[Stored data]
○ ○ ○

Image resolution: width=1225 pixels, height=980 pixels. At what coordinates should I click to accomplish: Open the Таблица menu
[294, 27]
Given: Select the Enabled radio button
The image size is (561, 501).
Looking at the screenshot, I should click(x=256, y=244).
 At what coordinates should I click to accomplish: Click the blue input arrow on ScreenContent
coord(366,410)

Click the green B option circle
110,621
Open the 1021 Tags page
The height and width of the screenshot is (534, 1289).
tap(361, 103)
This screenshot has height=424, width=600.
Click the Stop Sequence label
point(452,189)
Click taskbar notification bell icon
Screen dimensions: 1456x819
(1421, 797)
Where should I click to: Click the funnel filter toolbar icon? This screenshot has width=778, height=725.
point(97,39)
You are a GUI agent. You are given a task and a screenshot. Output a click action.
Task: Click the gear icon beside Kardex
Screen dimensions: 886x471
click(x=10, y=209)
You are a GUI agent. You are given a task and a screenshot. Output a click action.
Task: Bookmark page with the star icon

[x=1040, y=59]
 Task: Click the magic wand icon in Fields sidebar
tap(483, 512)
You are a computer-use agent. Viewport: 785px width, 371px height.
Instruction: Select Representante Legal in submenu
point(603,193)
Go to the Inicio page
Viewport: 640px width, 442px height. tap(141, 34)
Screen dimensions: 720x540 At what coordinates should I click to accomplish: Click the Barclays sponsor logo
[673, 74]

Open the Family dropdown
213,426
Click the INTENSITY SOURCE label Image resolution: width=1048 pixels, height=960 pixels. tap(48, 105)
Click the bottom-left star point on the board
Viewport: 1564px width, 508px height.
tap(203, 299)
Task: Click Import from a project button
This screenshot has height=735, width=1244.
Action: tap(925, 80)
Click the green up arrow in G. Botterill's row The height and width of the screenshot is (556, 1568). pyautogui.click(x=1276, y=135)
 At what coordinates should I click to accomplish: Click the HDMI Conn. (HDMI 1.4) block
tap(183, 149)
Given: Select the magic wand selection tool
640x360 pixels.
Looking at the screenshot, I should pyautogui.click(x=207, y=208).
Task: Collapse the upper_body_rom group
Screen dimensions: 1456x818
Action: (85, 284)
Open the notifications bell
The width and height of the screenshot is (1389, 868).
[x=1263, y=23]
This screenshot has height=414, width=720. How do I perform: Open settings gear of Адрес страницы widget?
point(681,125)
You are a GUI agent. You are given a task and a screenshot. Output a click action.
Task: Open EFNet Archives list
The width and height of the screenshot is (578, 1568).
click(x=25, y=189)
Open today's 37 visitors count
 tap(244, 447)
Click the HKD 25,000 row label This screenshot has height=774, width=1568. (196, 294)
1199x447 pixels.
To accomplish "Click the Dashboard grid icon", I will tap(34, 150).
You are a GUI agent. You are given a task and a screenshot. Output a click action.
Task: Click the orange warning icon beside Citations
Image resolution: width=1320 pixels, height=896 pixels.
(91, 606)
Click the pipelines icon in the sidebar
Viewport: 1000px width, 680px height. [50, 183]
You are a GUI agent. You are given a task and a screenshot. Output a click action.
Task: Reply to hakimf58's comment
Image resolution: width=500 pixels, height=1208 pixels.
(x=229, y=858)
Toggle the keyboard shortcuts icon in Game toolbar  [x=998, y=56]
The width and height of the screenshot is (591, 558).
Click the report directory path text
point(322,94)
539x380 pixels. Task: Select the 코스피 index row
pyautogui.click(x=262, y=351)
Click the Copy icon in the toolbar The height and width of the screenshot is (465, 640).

○ ○ ○

_Work required_
All of the entries, from the first line to the last, should be duplicated exactly.

_Worked solution_
Image resolution: width=1225 pixels, height=980 pixels. At what coordinates should I click to accomplish: Open the Таблица menu
[294, 27]
Given: Select the Enabled radio button
The image size is (561, 501).
Looking at the screenshot, I should click(x=256, y=244).
 At what coordinates should I click to accomplish: Click the blue input arrow on ScreenContent
coord(366,410)

Click the green B option circle
110,621
Open the 1021 Tags page
The height and width of the screenshot is (534, 1289).
tap(361, 103)
This screenshot has height=424, width=600.
Click the Stop Sequence label
point(452,189)
Click taskbar notification bell icon
Screen dimensions: 1456x819
(1421, 797)
Where should I click to: Click the funnel filter toolbar icon? This screenshot has width=778, height=725.
point(97,39)
You are a GUI agent. You are given a task and a screenshot. Output a click action.
Task: Click the gear icon beside Kardex
Screen dimensions: 886x471
click(x=10, y=209)
You are a GUI agent. You are given a task and a screenshot. Output a click action.
Task: Bookmark page with the star icon

[x=1040, y=59]
 Task: Click the magic wand icon in Fields sidebar
tap(483, 512)
You are a computer-use agent. Viewport: 785px width, 371px height.
Instruction: Select Representante Legal in submenu
point(603,193)
Go to the Inicio page
Viewport: 640px width, 442px height. tap(141, 34)
Screen dimensions: 720x540 At what coordinates should I click to accomplish: Click the Barclays sponsor logo
[673, 74]

Open the Family dropdown
213,426
Click the INTENSITY SOURCE label Image resolution: width=1048 pixels, height=960 pixels. tap(48, 105)
Click the bottom-left star point on the board
Viewport: 1564px width, 508px height.
tap(203, 299)
Task: Click Import from a project button
This screenshot has height=735, width=1244.
Action: tap(925, 80)
Click the green up arrow in G. Botterill's row The height and width of the screenshot is (556, 1568). pyautogui.click(x=1276, y=135)
 At what coordinates should I click to accomplish: Click the HDMI Conn. (HDMI 1.4) block
tap(183, 149)
Given: Select the magic wand selection tool
640x360 pixels.
Looking at the screenshot, I should pyautogui.click(x=207, y=208).
Task: Collapse the upper_body_rom group
Screen dimensions: 1456x818
Action: (85, 284)
Open the notifications bell
The width and height of the screenshot is (1389, 868).
[x=1263, y=23]
This screenshot has height=414, width=720. How do I perform: Open settings gear of Адрес страницы widget?
point(681,125)
You are a GUI agent. You are given a task and a screenshot. Output a click action.
Task: Open EFNet Archives list
The width and height of the screenshot is (578, 1568).
click(x=25, y=189)
Open today's 37 visitors count
 tap(244, 447)
Click the HKD 25,000 row label This screenshot has height=774, width=1568. (196, 294)
1199x447 pixels.
To accomplish "Click the Dashboard grid icon", I will tap(34, 150).
You are a GUI agent. You are given a task and a screenshot. Output a click action.
Task: Click the orange warning icon beside Citations
Image resolution: width=1320 pixels, height=896 pixels.
(91, 606)
Click the pipelines icon in the sidebar
Viewport: 1000px width, 680px height. [50, 183]
You are a GUI agent. You are given a task and a screenshot. Output a click action.
Task: Reply to hakimf58's comment
Image resolution: width=500 pixels, height=1208 pixels.
(x=229, y=858)
Toggle the keyboard shortcuts icon in Game toolbar  [x=998, y=56]
The width and height of the screenshot is (591, 558).
Click the report directory path text
point(322,94)
539x380 pixels. Task: Select the 코스피 index row
pyautogui.click(x=262, y=351)
Click the Copy icon in the toolbar The height and width of the screenshot is (465, 640).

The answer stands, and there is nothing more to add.